# Waxing question should I heat twice?



## mtmgiants (Sep 30, 2008)

Hey guys so i have been snowboarding for about 6 years and started to wax my own boards after 2 years of riding. I got the whole waxing process down to getting a board cleanly hot waxed in 15 minutes. As the season rolls around here in nj i decided to wax my board tonight for the trip i will be taking this saturday. I have been doing some urban stuff and backyard jibbing so i figured i would need a good wax. As i was spreading it all out i was wondering if there would be any advantage to letting the wax dry and instead of scraping it, heat it up again. I know everyone has their own things they do when it comes to waxing their snowboards so i was just wondering if it will make any difference or is not worth spending the time to do. any other little waxing tips or tricks that you have would be appreciated also! Thanks!


----------



## Ghost_Rider_X (Oct 16, 2009)

are you asking whether you can wax, wait for it dry, then heat it up and take it off rather than scraping?? I'm not really sure what you're asking.

the reason you hot wax is to open the pores in the board up so it will accept the wax. once it cools the pores close up taking wax with it. whatever wax is left is useless so you scrape it off. if you try and heat it up a second time and scrape while hot this will pull all the wax off your board. this is called hot scraping and very effective in cleaning old wax. i like to hot scrape a couple times a year to pull all the dirt, old wax, and crap out of the board. just make sure to wax after hot scraping to protect your base.


----------



## mtmgiants (Sep 30, 2008)

hey sorry so I guess what I am asking is if I hot wax it so the pores open up and take in wax then I let it dry, would it be beneficial to heat up the dry wax left on top to try and get more wax in the pores of the board or would the pores not absorb any more wax?


----------



## john doe (Nov 6, 2009)

I would rather have the board stay heated for twice as long then to wait for it to cool and heat it again. That way the heat and the wax have a better chance at soaking completely into the board.


----------



## earl_je (Oct 20, 2009)

If I have time, I actually run the iron on the board twice. first to spread, let the wax cool, then rewarm it again. For some reason, some wax brands flake a bit if I do this, idk why


----------



## legallyillegal (Oct 6, 2008)

the wax doesn't care how many times you heat it


----------



## Ghost_Rider_X (Oct 16, 2009)

mtmgiants said:


> hey sorry so I guess what I am asking is if I hot wax it so the pores open up and take in wax then I let it dry, would it be beneficial to heat up the dry wax left on top to try and get more wax in the pores of the board or would the pores not absorb any more wax?



that's how i like to do it. most people will say the board will not absorb any more wax, but i don't think that's the case. i like to wax, wait 30 minutes, re-wax, wait 30 minutes then scrape. this gives the board twice as much time to absorb wax and also you're less like to miss a spot if you do it twice.


----------

★ ★ ★

*Short exercise 1*. Translate this sentence from the snowboard waxing thread into Spanish: "That way the heat and the wax have a better chance at soaking completely into the board."
These records are unrelated to the forum thread above.

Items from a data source
★ ★ ★

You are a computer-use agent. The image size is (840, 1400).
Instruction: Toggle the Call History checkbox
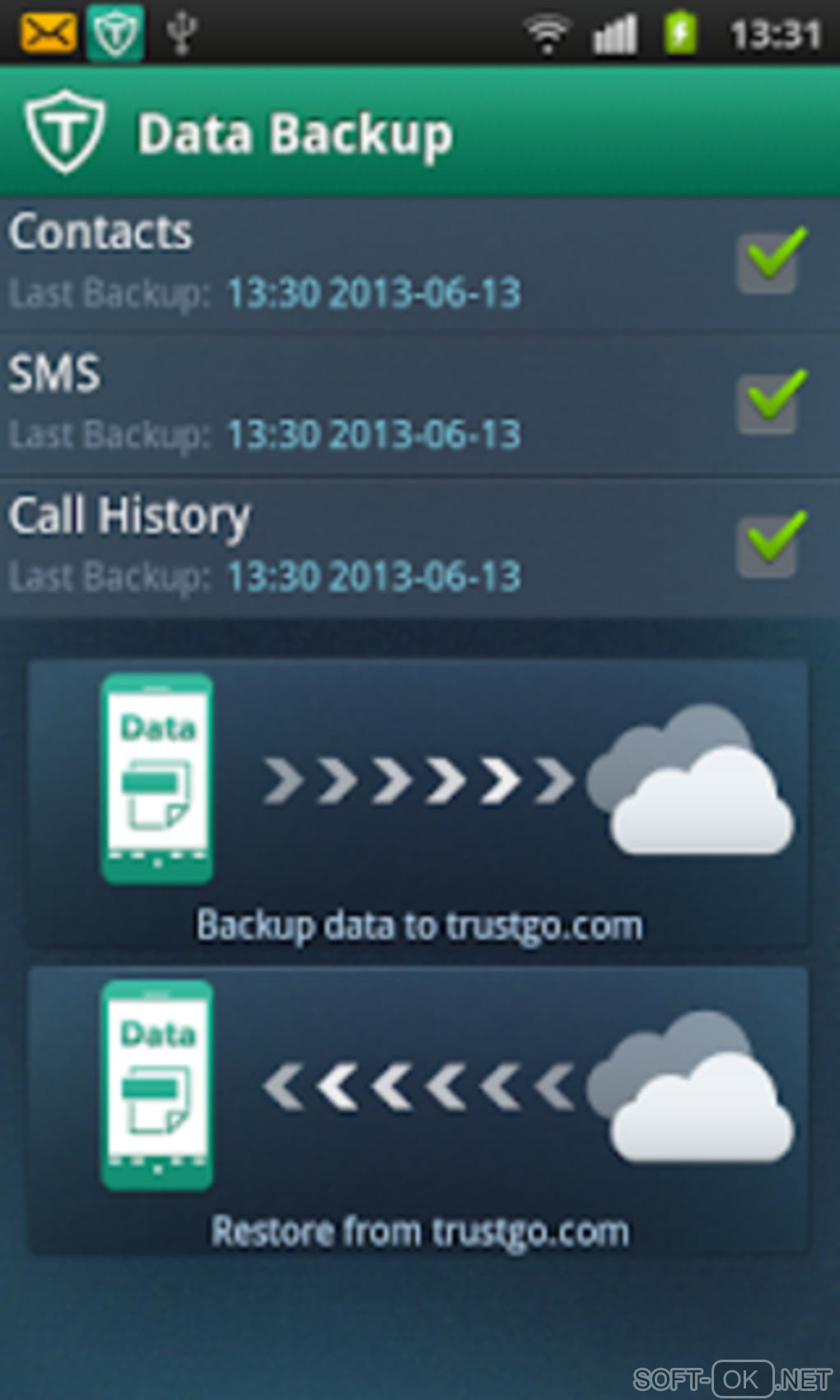pos(769,544)
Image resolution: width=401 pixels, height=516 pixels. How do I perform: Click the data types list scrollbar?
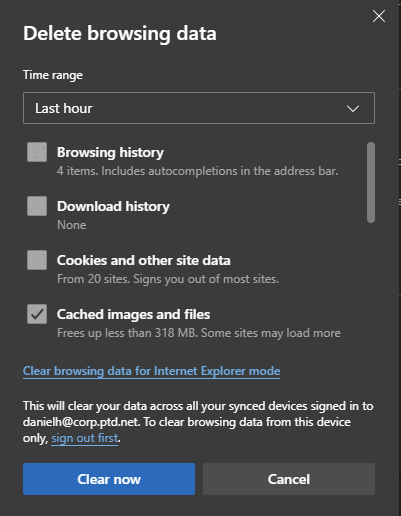[371, 182]
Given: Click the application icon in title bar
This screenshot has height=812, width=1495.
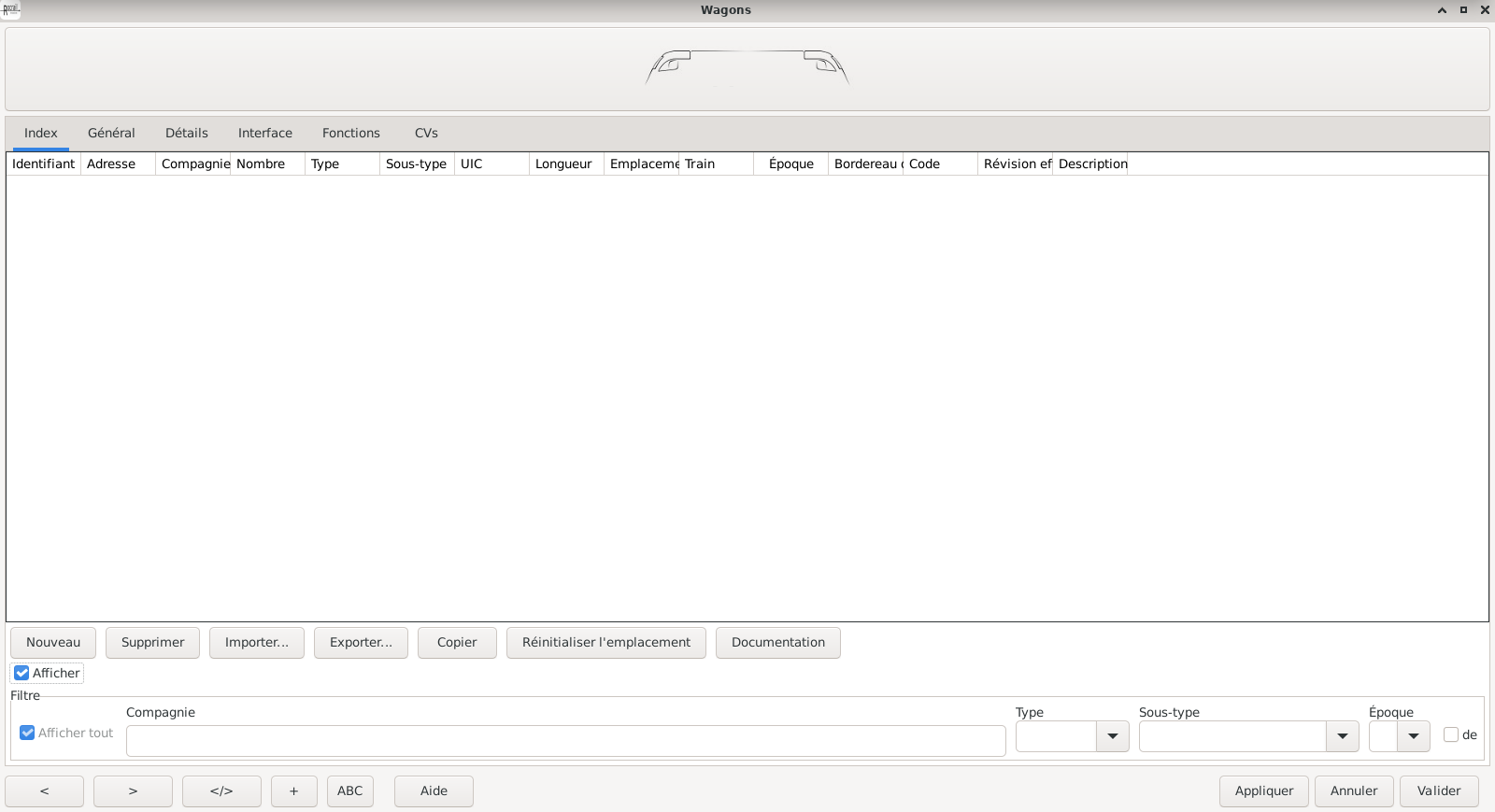Looking at the screenshot, I should 10,10.
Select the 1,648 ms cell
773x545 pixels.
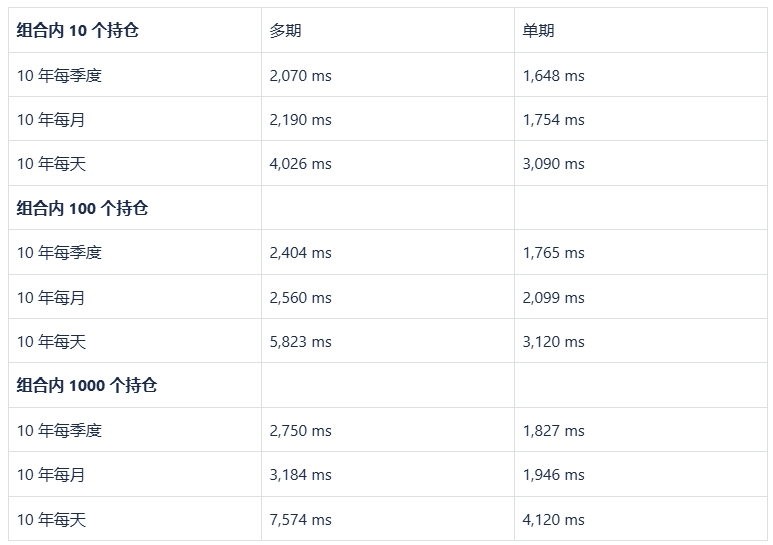(640, 75)
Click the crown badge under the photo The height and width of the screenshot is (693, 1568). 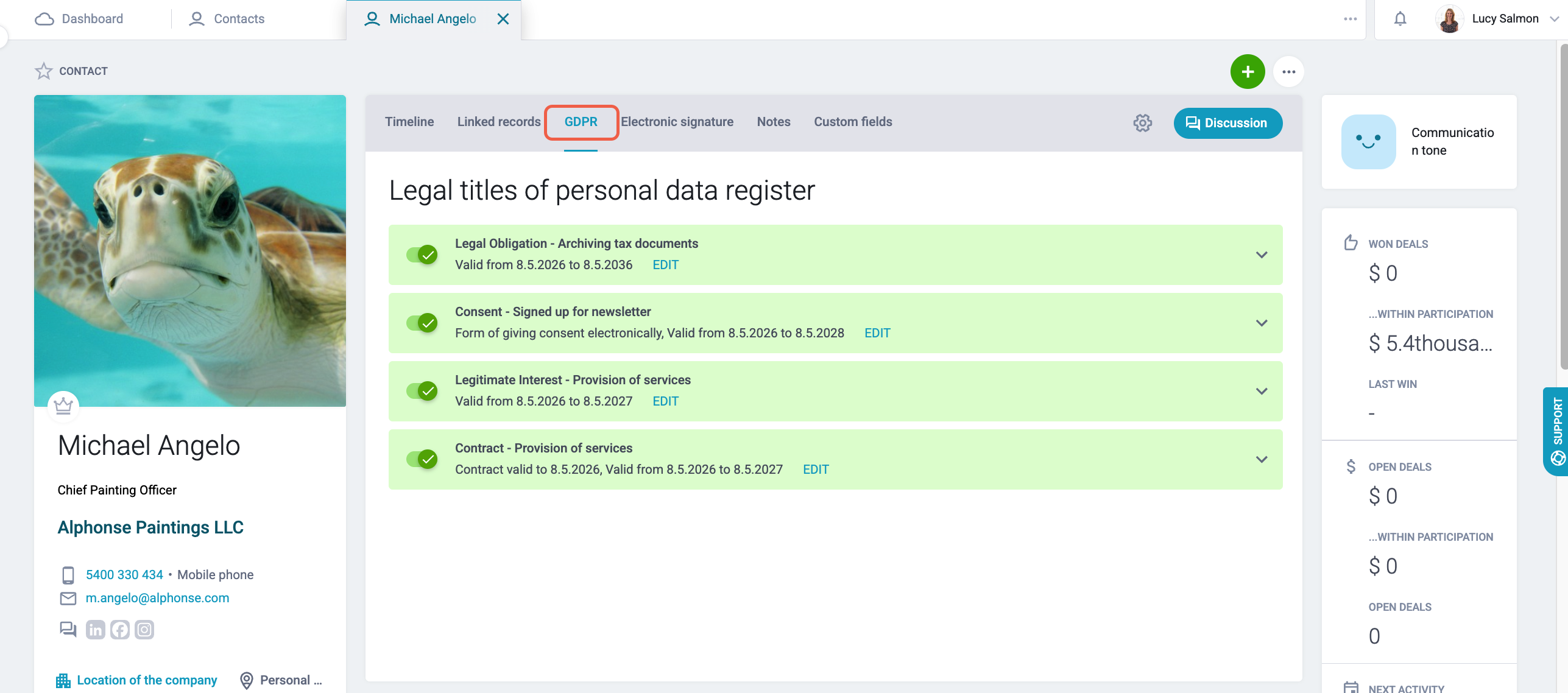click(63, 406)
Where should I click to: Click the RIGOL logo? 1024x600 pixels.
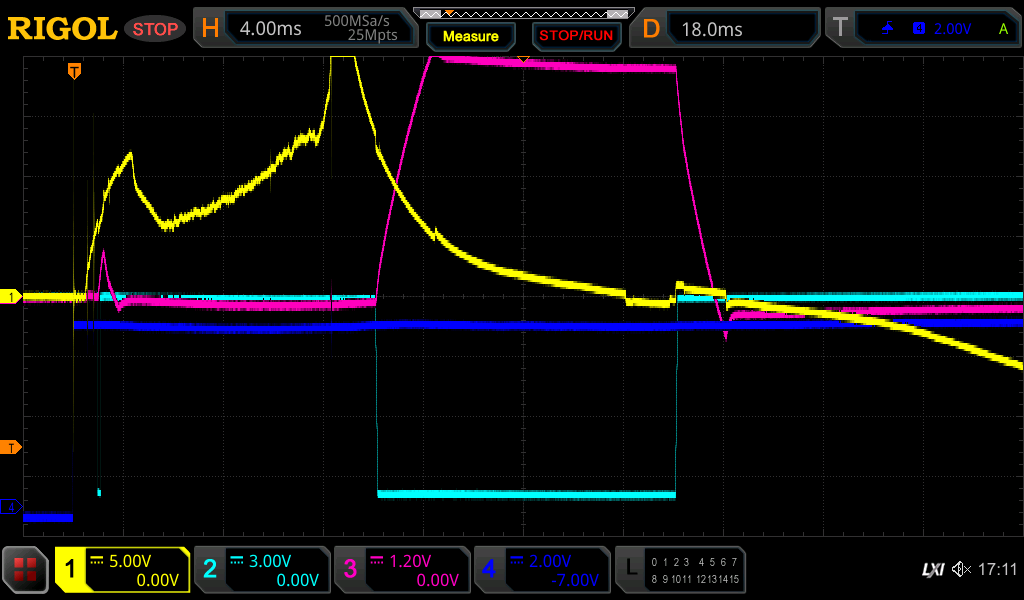click(x=62, y=29)
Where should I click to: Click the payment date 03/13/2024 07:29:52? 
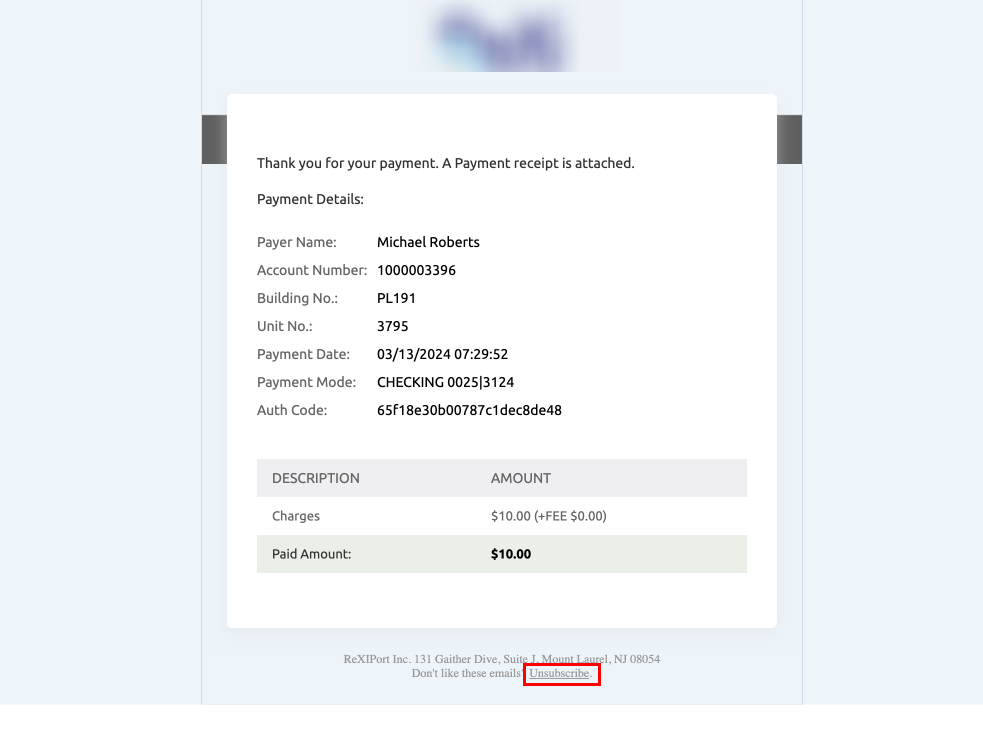click(x=442, y=354)
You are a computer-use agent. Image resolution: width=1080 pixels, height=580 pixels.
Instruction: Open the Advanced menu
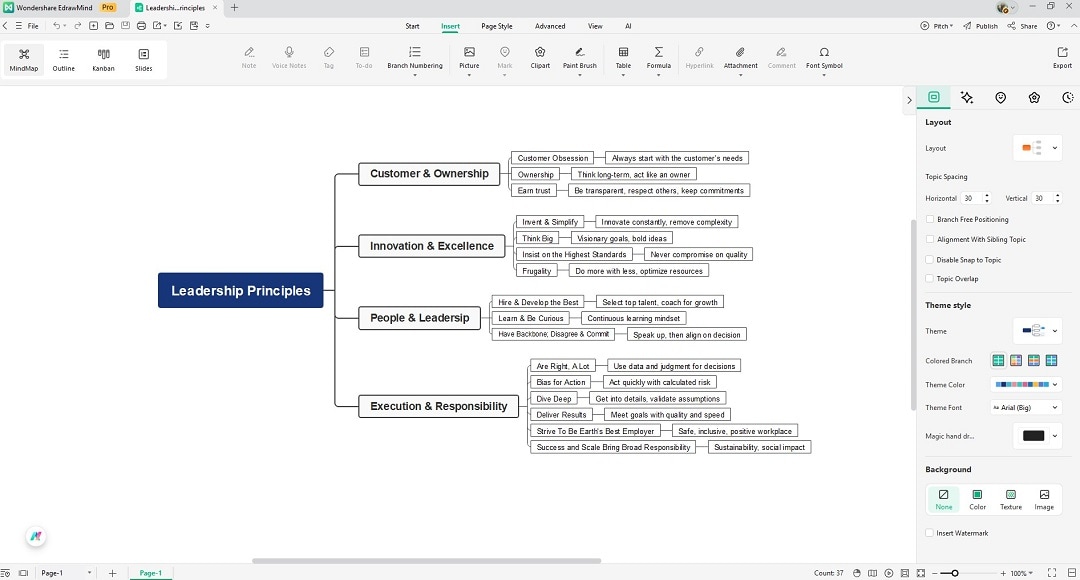(x=549, y=26)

★ ★ ★

*Short exercise 2*. Scale the records, starting with the line containing "You are a computer-use agent. Image" and going on through the end of the records, and give only those lines again. Keep the requests unchanged, multiply every coordinate in the answers by 1.9, round to whole numbers with halves going up, and leave out the pictures.

*Exercise response 1*. De esa manera, el calor y la cera tienen más posibilidades de penetrar por completo en la tabla.

*Exercise response 2*.
You are a computer-use agent. Image resolution: width=1080 pixels, height=580 pixels.
Instruction: Open the Advanced menu
(x=1043, y=49)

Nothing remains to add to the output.